In assessing the budget resolution, the following key points deserve consideration.

  • The House Budget Chair’s language justifying potentially $200 billion in fast-tracked entitlement cuts is highly misleading. As discussed here, the argument that such cuts would be modest relative to the size of entitlement programs — requiring an across-the-board reduction of only 1 percent — and that such programs drive the national debt, misses several important points.

    First, the cuts will not be spread evenly across programs, and some of the programs that would be cut would likely face deeper, more harmful cuts. Changes to programs serving low- and moderate-income people could hit vulnerable populations hard.

    Second, the budget will likely embrace a plan calling for dramatically deeper entitlement cuts over time outside the reconciliation process. In other words, any reconciliation cuts (along with the ACA repeal bill) would constitute just initial steps towards the budget’s broader fiscal vision.

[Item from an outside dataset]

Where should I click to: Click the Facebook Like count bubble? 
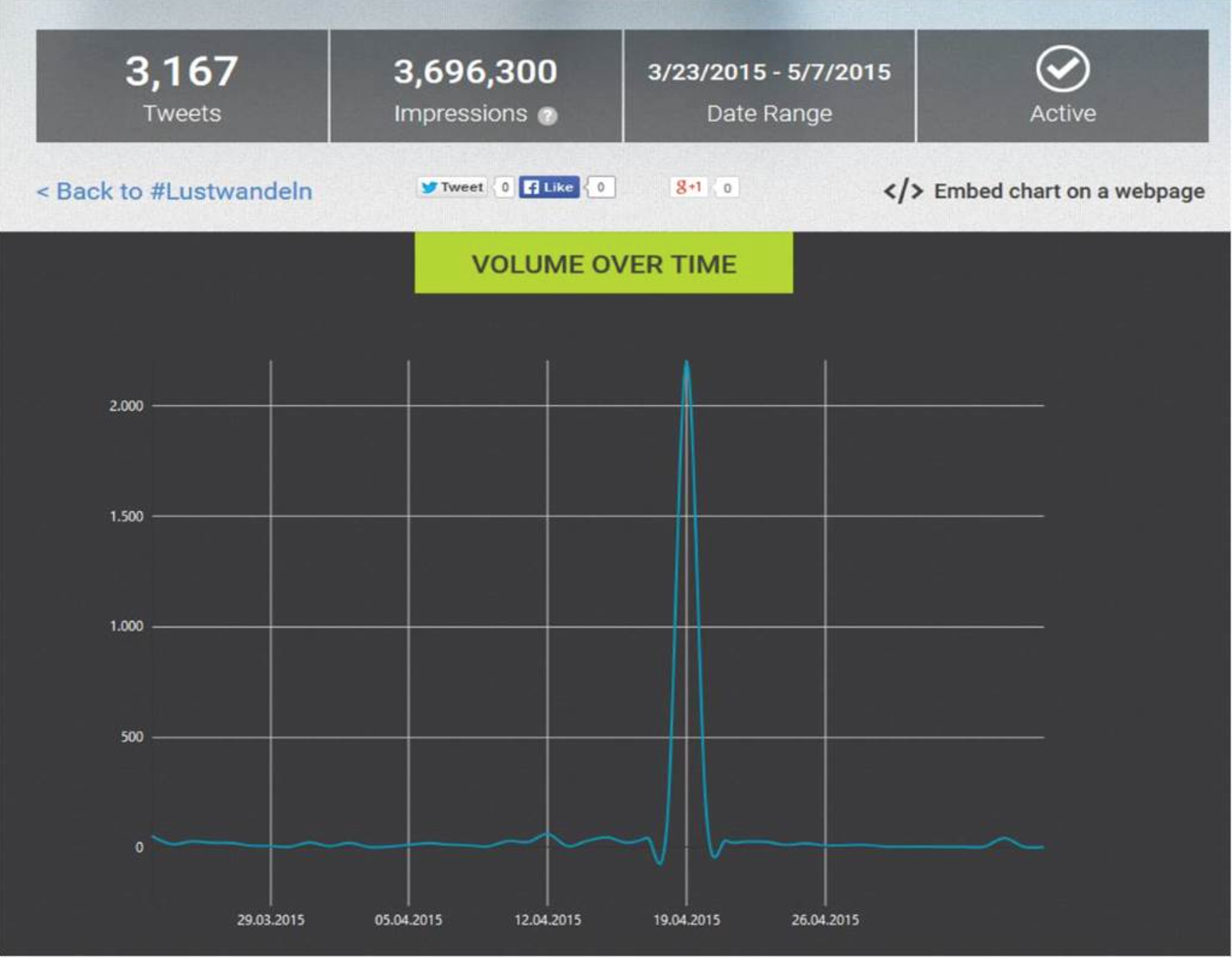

    Third, the main drivers of the growth in entitlement spending are the aging of the population and rising costs throughout the entire U.S. health care system, not program expansions. In fact, outside of health care, entitlement programs for people with low and moderate incomes are projected to fall to their average level as a percent of the economy over the past 40 years by 2020 and to continue falling thereafter.

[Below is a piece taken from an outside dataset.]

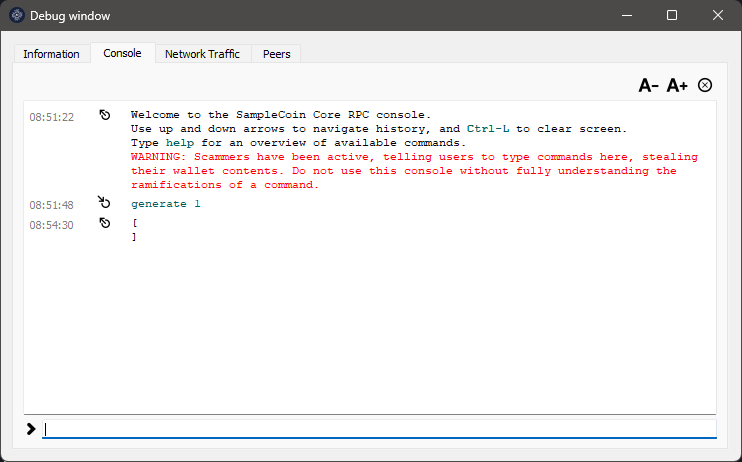Click the generate 1 command text
This screenshot has height=462, width=742.
(x=165, y=204)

    Fourth, if one is talking about budgetary factors that contribute to rising deficits and debt, tax cuts are among them.  The Bush era tax cuts, for example, are increasing deficits over the coming decade by several trillion dollars.

  • Some members of Congress will likely try to sugarcoat painful cuts by falsely labeling them as “welfare reform.” As discussed here, in recent weeks both President Trump’s budget and House Freedom Caucus members have called for sharp and damaging cuts in programs such as SNAP (food stamps) while labeling such cuts as “welfare reform.” For example, the President’s budget proposes significant SNAP cuts (whose benefits average only $1.40 per person per meal) that would undermine the national commitment to providing such basic food aid no matter where a poor child might live. At the same time, the Administration argues that these cuts will entice more people to get more jobs. But the President isn’t proposing to expand or improve access to the job training or child care that many low-wage working parents need to work or to attend job training; to the contrary, he’s proposing to cut such programs, often deeply. Similarly, as a forthcoming CBPP paper will discuss, Freedom Caucus proposals that their proponents mislabel as work requirements are poorly designed and entirely unfunded and would likely result in states restricting access to needed aid, not more people getting the help they need to find jobs.
  • Fundamentally altering one of the few areas of bipartisan consensus in recent years, the budget will propose to raise defense while cutting non-defense discretionary (NDD) programs, further hurting already hard-hit non-defense programs. As discussed here, for several years running, Republican and Democratic policymakers have agreed that the 2011 Budget Control Act’s (BCA) funding limits are too tight for both defense and non-defense programs, and agreed to provide the same amount of relief for both categories. But for 2018, House Republicans are proposing to increase defense funding by $72 billion while cutting NDD funding by $5 billion, relative to the BCA sequestration limits.

    NDD funding would hit its lowest level, as a share of the economy, on record in data that go back to 1962. Further, relative to 2017, NDD programs outside of the Department of Veterans Affairs (which is part of the NDD budget and has already received a funding increase for 2018) would be cut by $22 billion after adjusting for inflation. These programs would fall more than one-fifth below their 2010 level, after adjusting for inflation, leaving critical investments in our nation’s current and future workforce, scientific advancement, environmental protection, and basic public services significantly underfunded.